*** Opening INFORMATION SHOWN ***

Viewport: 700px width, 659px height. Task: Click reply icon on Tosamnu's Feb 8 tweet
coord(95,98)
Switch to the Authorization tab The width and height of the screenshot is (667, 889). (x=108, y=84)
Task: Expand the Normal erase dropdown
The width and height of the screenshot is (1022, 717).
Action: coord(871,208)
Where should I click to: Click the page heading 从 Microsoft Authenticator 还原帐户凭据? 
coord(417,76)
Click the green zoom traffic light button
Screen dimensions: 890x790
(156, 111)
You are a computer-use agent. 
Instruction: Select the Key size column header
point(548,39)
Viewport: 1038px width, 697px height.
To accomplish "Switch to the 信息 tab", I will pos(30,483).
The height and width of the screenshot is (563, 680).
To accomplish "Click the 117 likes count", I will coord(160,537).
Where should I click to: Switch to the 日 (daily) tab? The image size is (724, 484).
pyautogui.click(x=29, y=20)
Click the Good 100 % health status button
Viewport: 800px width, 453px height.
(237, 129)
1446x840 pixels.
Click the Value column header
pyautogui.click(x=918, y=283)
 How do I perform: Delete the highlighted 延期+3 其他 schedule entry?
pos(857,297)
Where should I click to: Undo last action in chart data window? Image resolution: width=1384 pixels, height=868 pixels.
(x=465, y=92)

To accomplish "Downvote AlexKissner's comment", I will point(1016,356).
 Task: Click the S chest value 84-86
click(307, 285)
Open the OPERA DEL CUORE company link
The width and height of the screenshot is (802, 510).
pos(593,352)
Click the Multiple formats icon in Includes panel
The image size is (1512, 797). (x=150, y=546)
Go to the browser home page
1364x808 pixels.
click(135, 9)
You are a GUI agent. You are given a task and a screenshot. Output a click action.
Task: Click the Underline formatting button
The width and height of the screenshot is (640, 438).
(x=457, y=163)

*** Closing INFORMATION SHOWN ***

WORK ORDER: Your response needs to restate the lines above exactly.

EXERCISE RESULT:
Viewport: 700px width, 659px height. Task: Click reply icon on Tosamnu's Feb 8 tweet
coord(95,98)
Switch to the Authorization tab The width and height of the screenshot is (667, 889). (x=108, y=84)
Task: Expand the Normal erase dropdown
The width and height of the screenshot is (1022, 717).
Action: coord(871,208)
Where should I click to: Click the page heading 从 Microsoft Authenticator 还原帐户凭据? 
coord(417,76)
Click the green zoom traffic light button
Screen dimensions: 890x790
(156, 111)
You are a computer-use agent. 
Instruction: Select the Key size column header
point(548,39)
Viewport: 1038px width, 697px height.
To accomplish "Switch to the 信息 tab", I will pos(30,483).
The height and width of the screenshot is (563, 680).
To accomplish "Click the 117 likes count", I will coord(160,537).
Where should I click to: Switch to the 日 (daily) tab? The image size is (724, 484).
pyautogui.click(x=29, y=20)
Click the Good 100 % health status button
Viewport: 800px width, 453px height.
(237, 129)
1446x840 pixels.
Click the Value column header
pyautogui.click(x=918, y=283)
 How do I perform: Delete the highlighted 延期+3 其他 schedule entry?
pos(857,297)
Where should I click to: Undo last action in chart data window? Image resolution: width=1384 pixels, height=868 pixels.
(x=465, y=92)

To accomplish "Downvote AlexKissner's comment", I will point(1016,356).
 Task: Click the S chest value 84-86
click(307, 285)
Open the OPERA DEL CUORE company link
The width and height of the screenshot is (802, 510).
pos(593,352)
Click the Multiple formats icon in Includes panel
The image size is (1512, 797). (x=150, y=546)
Go to the browser home page
1364x808 pixels.
click(135, 9)
You are a GUI agent. You are given a task and a screenshot. Output a click action.
Task: Click the Underline formatting button
The width and height of the screenshot is (640, 438).
(x=457, y=163)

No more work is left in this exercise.